500 server error on after turning anon auth off and NTLM on

Question

I'm pretty sure this is a permissions issue but can't seem to track down where at. We have a local intranet site that is running on IIS 6.1 and running PHP. We turned on NTLM on so we can pull user-info, for this to work fully we turned off anonymous authentication, as soon as we did that we noticed that we get 500 server error's whenever there is an error within the PHP code.

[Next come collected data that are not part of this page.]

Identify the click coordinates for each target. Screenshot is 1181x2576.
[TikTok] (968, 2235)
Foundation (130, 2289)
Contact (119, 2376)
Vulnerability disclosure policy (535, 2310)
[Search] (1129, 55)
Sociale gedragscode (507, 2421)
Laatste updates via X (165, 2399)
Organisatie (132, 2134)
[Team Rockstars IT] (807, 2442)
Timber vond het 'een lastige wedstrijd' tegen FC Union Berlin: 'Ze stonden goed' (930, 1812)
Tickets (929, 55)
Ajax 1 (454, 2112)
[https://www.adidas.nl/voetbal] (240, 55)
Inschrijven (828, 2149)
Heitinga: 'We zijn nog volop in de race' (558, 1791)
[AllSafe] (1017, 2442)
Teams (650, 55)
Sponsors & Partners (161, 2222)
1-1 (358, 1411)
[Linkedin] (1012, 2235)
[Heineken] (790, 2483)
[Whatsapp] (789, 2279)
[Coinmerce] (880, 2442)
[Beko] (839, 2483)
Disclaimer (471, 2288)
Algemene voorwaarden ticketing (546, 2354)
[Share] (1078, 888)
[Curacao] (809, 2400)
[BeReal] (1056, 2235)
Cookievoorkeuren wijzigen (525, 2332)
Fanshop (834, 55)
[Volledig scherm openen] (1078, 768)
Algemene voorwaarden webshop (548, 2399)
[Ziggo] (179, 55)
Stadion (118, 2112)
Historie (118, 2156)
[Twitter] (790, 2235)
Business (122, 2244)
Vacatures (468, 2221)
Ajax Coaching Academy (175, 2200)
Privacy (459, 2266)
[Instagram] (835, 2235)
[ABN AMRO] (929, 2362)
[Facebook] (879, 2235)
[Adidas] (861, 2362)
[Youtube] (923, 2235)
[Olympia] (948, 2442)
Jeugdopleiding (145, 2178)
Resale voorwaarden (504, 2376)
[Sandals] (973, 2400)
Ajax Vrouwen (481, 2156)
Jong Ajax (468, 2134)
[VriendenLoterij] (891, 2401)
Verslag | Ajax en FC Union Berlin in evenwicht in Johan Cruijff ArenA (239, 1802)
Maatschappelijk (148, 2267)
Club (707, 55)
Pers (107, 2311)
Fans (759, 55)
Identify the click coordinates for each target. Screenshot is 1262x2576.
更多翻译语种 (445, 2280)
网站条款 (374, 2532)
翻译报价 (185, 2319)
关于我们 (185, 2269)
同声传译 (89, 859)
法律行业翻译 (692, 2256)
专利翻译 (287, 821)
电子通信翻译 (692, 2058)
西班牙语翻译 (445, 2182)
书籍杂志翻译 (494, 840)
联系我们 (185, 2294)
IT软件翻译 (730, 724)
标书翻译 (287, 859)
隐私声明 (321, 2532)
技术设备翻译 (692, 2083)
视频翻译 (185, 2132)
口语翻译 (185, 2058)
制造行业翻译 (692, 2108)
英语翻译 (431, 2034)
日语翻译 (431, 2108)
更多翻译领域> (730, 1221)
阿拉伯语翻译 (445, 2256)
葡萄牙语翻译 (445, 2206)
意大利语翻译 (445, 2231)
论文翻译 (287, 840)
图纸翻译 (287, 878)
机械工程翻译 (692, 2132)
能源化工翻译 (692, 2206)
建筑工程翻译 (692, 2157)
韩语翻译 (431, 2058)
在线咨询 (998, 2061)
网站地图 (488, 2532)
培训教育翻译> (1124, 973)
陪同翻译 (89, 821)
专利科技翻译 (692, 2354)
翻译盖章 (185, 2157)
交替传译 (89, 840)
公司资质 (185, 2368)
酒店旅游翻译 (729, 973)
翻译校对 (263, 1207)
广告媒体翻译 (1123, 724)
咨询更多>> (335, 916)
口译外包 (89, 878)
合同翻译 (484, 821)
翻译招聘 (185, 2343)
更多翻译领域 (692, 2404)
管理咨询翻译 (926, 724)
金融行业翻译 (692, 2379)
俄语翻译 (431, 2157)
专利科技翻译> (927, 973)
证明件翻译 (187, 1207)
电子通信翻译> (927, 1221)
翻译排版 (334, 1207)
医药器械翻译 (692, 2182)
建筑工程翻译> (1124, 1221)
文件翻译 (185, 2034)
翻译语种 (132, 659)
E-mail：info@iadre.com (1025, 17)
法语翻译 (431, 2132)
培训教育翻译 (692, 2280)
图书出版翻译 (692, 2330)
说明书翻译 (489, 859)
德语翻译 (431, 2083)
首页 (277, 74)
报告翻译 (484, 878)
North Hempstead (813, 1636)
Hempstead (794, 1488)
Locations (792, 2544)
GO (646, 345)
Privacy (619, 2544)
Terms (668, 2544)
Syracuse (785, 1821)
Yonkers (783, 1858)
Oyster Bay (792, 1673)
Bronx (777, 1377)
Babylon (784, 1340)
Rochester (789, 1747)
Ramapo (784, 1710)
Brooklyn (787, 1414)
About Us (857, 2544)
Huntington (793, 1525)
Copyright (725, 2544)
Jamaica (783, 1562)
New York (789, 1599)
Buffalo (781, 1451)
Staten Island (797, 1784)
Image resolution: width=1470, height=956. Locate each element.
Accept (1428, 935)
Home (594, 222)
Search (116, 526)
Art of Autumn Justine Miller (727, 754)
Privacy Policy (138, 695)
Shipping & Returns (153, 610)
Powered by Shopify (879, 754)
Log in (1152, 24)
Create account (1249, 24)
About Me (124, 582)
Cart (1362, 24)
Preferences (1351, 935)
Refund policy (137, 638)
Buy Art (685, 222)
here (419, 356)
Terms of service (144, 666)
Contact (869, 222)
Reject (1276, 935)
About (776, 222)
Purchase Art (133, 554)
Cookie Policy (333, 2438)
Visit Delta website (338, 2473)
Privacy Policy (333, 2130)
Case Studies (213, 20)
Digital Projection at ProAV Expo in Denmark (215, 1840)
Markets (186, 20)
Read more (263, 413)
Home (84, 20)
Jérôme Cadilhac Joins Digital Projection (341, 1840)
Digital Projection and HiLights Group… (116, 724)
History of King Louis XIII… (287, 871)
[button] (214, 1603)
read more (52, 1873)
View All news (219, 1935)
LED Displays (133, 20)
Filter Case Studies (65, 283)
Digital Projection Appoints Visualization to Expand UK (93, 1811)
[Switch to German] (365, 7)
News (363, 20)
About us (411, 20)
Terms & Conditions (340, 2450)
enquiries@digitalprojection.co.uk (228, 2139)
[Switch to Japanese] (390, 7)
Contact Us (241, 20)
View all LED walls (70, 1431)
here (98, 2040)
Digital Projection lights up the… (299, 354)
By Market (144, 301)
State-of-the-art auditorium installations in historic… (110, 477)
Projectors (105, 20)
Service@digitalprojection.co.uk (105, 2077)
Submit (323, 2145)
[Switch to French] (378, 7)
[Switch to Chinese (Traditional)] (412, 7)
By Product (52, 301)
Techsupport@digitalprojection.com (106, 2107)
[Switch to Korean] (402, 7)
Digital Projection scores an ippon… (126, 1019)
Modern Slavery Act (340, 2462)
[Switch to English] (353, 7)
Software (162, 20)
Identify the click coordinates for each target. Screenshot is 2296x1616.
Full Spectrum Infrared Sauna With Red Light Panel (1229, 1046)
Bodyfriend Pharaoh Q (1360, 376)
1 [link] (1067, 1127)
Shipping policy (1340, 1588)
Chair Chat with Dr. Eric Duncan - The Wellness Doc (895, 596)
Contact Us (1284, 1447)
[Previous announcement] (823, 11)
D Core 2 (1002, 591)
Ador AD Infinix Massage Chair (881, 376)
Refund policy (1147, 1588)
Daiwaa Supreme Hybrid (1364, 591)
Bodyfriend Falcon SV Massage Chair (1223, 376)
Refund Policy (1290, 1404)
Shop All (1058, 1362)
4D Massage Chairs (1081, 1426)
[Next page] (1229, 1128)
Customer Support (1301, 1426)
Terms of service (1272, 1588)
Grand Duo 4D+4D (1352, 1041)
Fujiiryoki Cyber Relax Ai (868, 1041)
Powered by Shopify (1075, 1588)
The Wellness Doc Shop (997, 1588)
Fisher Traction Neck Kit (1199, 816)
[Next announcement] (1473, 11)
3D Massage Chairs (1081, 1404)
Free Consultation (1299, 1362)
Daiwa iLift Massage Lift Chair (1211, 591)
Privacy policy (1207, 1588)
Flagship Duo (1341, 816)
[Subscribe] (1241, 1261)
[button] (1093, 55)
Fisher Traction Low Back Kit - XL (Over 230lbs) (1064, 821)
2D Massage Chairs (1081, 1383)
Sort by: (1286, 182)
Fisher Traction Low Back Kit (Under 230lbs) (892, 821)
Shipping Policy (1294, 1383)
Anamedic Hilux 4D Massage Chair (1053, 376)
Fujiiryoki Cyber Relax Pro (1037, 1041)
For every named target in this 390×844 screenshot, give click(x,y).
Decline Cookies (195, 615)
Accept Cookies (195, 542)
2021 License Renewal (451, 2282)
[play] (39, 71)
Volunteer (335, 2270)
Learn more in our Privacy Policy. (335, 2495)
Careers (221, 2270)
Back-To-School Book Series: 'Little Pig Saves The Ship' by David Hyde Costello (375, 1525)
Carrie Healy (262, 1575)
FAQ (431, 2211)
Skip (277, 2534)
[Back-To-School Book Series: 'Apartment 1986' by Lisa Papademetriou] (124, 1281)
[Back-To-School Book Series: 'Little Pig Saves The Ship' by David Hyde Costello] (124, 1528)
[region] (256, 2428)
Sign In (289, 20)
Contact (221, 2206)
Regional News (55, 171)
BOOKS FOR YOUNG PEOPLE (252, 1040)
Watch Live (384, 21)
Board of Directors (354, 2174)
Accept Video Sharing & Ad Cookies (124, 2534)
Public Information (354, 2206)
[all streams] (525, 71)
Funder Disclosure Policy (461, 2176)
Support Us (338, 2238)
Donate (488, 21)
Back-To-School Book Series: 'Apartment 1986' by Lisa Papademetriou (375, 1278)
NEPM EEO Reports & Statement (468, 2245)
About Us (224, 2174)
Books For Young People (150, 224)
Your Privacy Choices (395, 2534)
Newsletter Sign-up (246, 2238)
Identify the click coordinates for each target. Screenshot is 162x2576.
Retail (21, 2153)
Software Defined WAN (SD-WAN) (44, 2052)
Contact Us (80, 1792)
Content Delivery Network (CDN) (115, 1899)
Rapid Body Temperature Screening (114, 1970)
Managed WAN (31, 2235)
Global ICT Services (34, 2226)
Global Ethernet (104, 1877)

There is no sub status code for the 500 server error, the only thing I've been able to pull from diagnostics is that there is access denied within fastcgi (error code 5). I've also noticed on the diagnostic logs page that Authentication is set to NOT_AVAILABLE, but i'm unsure if that is normal since we don't get these issues once anon auth is on.

If we turn anon auth back on, 500 error pages disappear and we can see our PHP error read-outs on the page fine.

Anyone have some suggestions on what permissions and where we might need to enable here?

Answer 1

PHP by default “impersonates” the user who is loading the browser. When Windows Auth was off it likely ran as a system user.

So I increased user’s permissions on the machine since it seems to be executing as user context now that we have Windows Auth on. It won’t show you the error details unless it trusts you, I guess. Annoying to find, but it sort-of makes sense.